Generator bearing temperature prediction with and without lagged target features

Generator bearing prediction comparison: with target lag (top, low error but masked degradation) vs without (bottom, higher error but visible pre-failure drift).

CUSUM Parameter Optimization

The Cumulative Sum (CUSUM) algorithm detects shifts in the mean of a process by accumulating prediction residuals. The upper and lower CUSUM scores are updated at each time step:

S+t = max(0, S+t-1 + (et - k))

S-t = min(0, S-t-1 + (et + k))

where et is the prediction residual, k is the sensitivity parameter, and an alarm is raised when |St| > h.

The sensitivity (k) and threshold (h) parameters were systematically optimized via grid search for each model-component combination. The optimization minimized false alarms subject to successful detection within the 60-day window. For generator bearing detection, CUSUM optimization reduced LSTM false alarms from 14 to 6—a 57% reduction—while maintaining a detection lead time of 1,120 hours. Component-specific requirements emerged: generator bearings benefit from higher sensitivity (k=1.5) to capture spike-based failures, while gearbox bearings need lower sensitivity (k=0.2) for gradual degradation accumulation.

CUSUM parameter grid search for XGBoost generator bearing detection

Grid search over CUSUM k and h for XGBoost generator bearing detection. Red regions fail to detect within 60 days; color intensity shows false alarm count for successful configurations.

Best Result: 1 False Alarm

The best configuration combined XGBoost on raw (unfiltered) temperature data with a 100-day rolling mean bias correction. This achieved generator bearing failure detection with only 1 false alarm—and that single alarm corresponded to a real sensor replacement event. The CUSUM detected the failure through small but persistent prediction error drift, exactly the type of subtle signal the algorithm was designed for.

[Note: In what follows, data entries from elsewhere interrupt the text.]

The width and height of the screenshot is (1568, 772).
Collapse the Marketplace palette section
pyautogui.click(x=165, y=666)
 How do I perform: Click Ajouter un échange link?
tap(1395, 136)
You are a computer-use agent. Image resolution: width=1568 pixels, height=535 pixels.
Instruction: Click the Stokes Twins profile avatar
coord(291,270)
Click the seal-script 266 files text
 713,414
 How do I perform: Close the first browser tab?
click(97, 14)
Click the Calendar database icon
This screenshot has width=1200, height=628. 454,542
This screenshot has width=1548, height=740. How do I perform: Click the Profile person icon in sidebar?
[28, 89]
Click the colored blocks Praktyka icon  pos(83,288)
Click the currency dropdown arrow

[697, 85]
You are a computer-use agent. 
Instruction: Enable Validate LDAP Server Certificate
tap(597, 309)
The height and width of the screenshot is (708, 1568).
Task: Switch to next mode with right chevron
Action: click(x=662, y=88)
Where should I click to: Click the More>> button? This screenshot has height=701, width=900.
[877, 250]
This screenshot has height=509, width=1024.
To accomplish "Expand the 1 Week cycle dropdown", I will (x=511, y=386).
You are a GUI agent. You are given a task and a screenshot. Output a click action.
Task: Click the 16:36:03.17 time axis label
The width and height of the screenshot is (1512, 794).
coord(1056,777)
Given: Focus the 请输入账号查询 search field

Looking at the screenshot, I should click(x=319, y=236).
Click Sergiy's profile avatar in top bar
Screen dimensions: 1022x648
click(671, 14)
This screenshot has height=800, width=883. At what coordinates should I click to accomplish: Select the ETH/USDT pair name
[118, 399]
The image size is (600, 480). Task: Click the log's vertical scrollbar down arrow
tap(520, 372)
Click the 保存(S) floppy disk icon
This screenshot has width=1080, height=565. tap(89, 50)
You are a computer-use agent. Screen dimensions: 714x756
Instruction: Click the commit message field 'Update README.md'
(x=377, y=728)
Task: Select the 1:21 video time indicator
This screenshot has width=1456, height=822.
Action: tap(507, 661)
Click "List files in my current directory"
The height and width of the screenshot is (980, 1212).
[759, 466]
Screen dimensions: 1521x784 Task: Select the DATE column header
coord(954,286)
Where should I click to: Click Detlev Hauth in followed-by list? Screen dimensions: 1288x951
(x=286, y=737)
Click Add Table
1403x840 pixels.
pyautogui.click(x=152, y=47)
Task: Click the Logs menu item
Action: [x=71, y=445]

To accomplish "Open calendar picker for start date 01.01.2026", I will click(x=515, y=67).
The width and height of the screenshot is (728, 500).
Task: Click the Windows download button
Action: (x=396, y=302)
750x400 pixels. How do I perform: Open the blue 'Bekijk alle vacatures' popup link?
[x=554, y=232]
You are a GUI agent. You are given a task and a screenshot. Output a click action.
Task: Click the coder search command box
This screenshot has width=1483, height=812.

XGBoost generator bearing detection with bias correction achieving 1 false alarm

XGBoost generator bearing detection with 100-day rolling mean bias correction. CUSUM parameters k=0.03, h=1.5. Only 1 false alarm over the full test period.

Key Takeaways

  • Better prediction accuracy does not mean better fault detection. The target lag tradeoff shows that overly accurate models can suppress the very degradation signals you need to detect.
  • Bias correction is essential. A 100-day rolling mean adjustment transformed XGBoost from 7 false alarms to 1, enabling CUSUM to operate as designed on zero-centered residuals.
  • Component-specific optimization is unavoidable. Generator and gearbox bearings require fundamentally different CUSUM parameters, feature counts, and preprocessing strategies.
  • XGBoost outperforms LSTM end-to-end. Not just in prediction accuracy (10-15% better RMSE/MAE), but also in detection robustness due to greater resilience to input magnitude variations.
  • Two distinct detection mechanisms emerge. Median filtering enables spike-based detection (longer lead times, event-dependent), while raw data with bias correction enables drift-based detection (more reliable, shorter lead times).